Advocacy: Coming from the western world, I had a naïve belief that HIV and AIDS were no longer a large issue. What I learned from the Head of the HIV/AIDS Programme William Kiwanuka, the children of the Afaayo Club, and three adults living with HIV changed that. The programme touches every part of the hospital. Each patient, from moms and babies, to the male and female wards, are checked for HIV. And as the education in schools around this topic dwindles, William anticipates an uptick in patients transmitting and transacting HIV. Particularly in the under age 15 population (which is 50% of the population). This is a programme where Aspen and Adara on over 10 years ago and needs to support.

For example, the partnership supports The Afaayo Club which is a group of 70 kids from 6 to 17 who have HIV or AIDS and receive care, medication and consultation. They meet once per quarter as a group to create a safe place without stigma to share, play, hug, and have fun! We were lucky enough to be a part of that today and oh what a lively time we had!! Peter’s polaroid camera stole the show as he, then Ana, became the pied piper – each child wanted his or her own photo as a souvenir (most wanted multiples) and were not too shy as they followed them around!! It is a rare occurrence for the children of Kiwoko to have photographs of themselves printed for family and friends to see.

Afterwards, we listened as some shared their stories of living with HIV. Of particular significance was the story of a 23-year-old woman living a healthy life today with the help of Kiwoko Hospital.
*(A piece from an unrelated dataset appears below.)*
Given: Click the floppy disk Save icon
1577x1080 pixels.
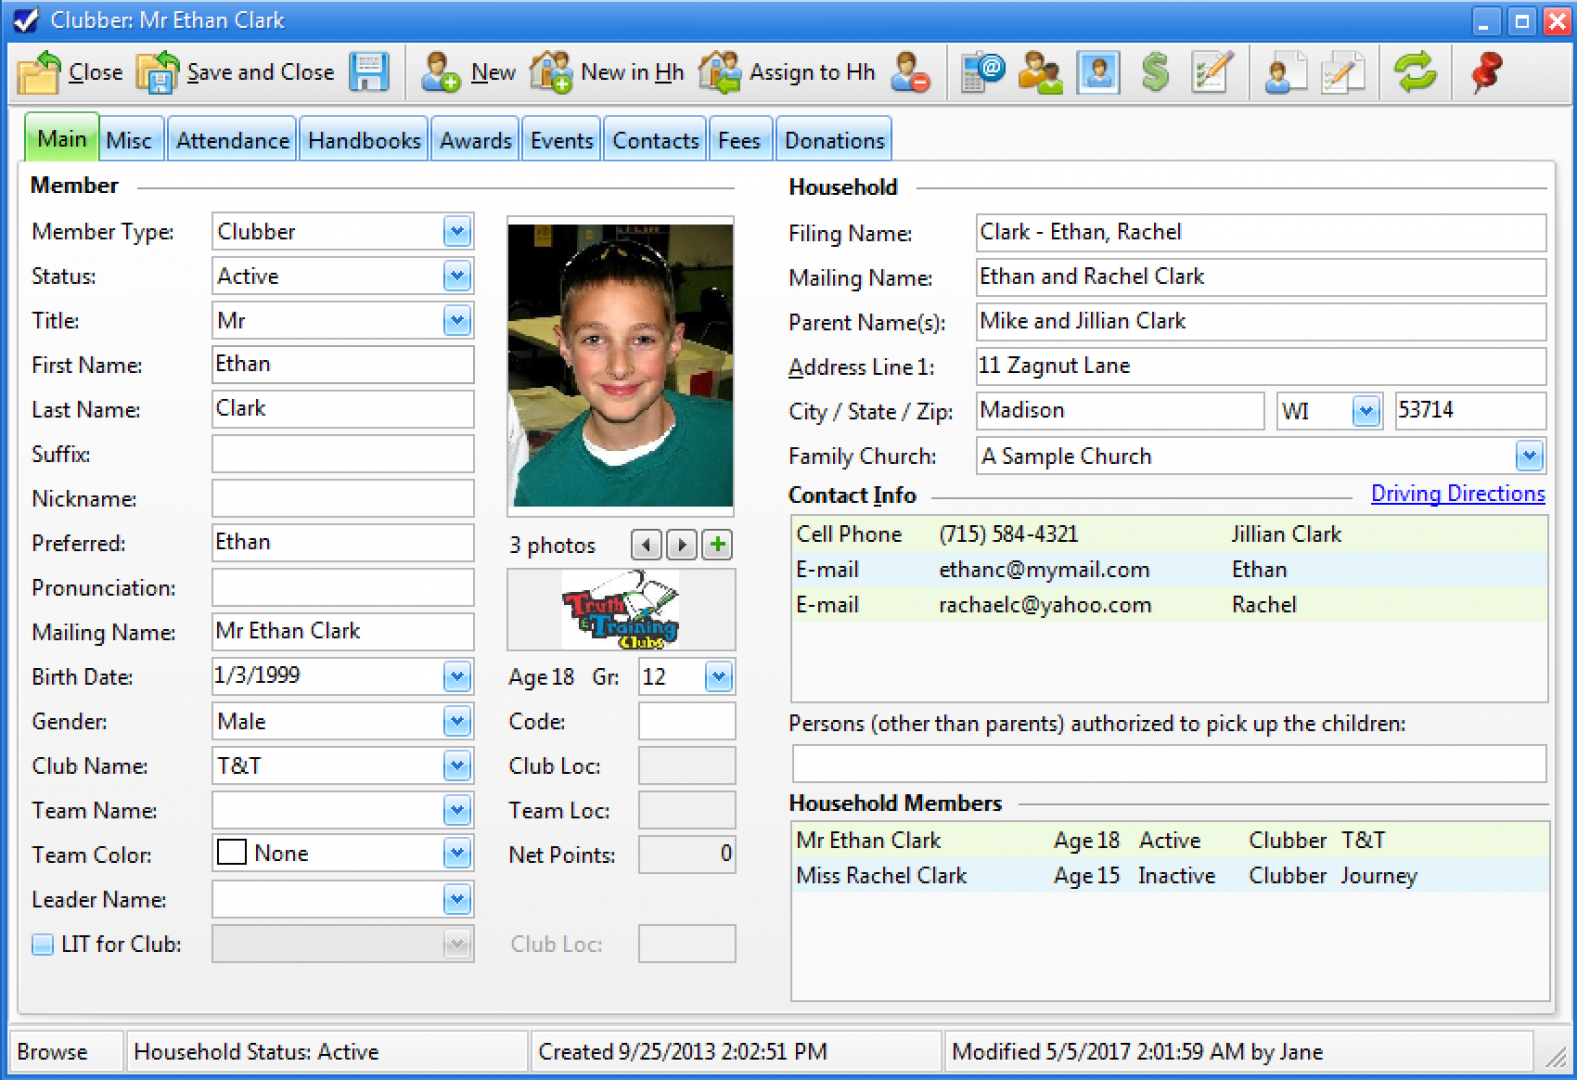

She continues to fight the hopefully not ever-present stigma of HIV in Uganda by helping others understand the disease.

Celebration: Lastly, the Kiwoko Chase committee invited us as honoured guests to greet the two competing teams in the men’s football/soccer finals. After shaking the players’ hands, in the Ugandan handshake, we watched as the game came down to the wire with a 1-1 tie leading to multiple penalty kicks!! It felt like the entire Kiwoko community was closing in on the pitch (some closer than others, Jorge/Messi) before the sun set in Kiwoko!